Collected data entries
****

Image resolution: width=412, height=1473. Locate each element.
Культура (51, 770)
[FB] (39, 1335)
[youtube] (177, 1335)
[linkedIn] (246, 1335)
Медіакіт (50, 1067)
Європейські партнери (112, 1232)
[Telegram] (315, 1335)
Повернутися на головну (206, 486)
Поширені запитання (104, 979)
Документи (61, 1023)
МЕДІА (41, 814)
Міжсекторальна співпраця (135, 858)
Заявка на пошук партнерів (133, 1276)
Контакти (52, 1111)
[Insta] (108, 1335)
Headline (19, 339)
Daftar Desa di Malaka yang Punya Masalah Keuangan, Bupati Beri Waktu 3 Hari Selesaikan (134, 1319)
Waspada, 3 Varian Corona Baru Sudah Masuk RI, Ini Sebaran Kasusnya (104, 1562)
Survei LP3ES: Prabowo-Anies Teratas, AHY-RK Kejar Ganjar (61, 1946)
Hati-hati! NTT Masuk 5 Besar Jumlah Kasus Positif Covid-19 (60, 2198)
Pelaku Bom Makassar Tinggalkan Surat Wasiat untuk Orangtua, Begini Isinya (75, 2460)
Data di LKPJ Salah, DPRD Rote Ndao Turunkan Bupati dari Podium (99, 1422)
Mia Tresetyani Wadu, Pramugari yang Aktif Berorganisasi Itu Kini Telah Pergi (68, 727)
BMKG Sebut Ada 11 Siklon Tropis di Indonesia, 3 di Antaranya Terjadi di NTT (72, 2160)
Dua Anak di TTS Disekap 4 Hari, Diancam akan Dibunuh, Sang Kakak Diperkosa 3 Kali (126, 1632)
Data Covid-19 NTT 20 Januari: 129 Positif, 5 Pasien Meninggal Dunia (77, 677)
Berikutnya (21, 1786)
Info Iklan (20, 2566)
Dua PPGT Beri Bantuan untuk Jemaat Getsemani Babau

****

Would you please repeat exactly the lines above, starting at the line with "Headline (19, 339)" and stopping at the line with "Info Iklan (20, 2566)", both included?

Headline (19, 339)
Daftar Desa di Malaka yang Punya Masalah Keuangan, Bupati Beri Waktu 3 Hari Selesaikan (134, 1319)
Waspada, 3 Varian Corona Baru Sudah Masuk RI, Ini Sebaran Kasusnya (104, 1562)
Survei LP3ES: Prabowo-Anies Teratas, AHY-RK Kejar Ganjar (61, 1946)
Hati-hati! NTT Masuk 5 Besar Jumlah Kasus Positif Covid-19 (60, 2198)
Pelaku Bom Makassar Tinggalkan Surat Wasiat untuk Orangtua, Begini Isinya (75, 2460)
Data di LKPJ Salah, DPRD Rote Ndao Turunkan Bupati dari Podium (99, 1422)
Mia Tresetyani Wadu, Pramugari yang Aktif Berorganisasi Itu Kini Telah Pergi (68, 727)
BMKG Sebut Ada 11 Siklon Tropis di Indonesia, 3 di Antaranya Terjadi di NTT (72, 2160)
Dua Anak di TTS Disekap 4 Hari, Diancam akan Dibunuh, Sang Kakak Diperkosa 3 Kali (126, 1632)
Data Covid-19 NTT 20 Januari: 129 Positif, 5 Pasien Meninggal Dunia (77, 677)
Berikutnya (21, 1786)
Info Iklan (20, 2566)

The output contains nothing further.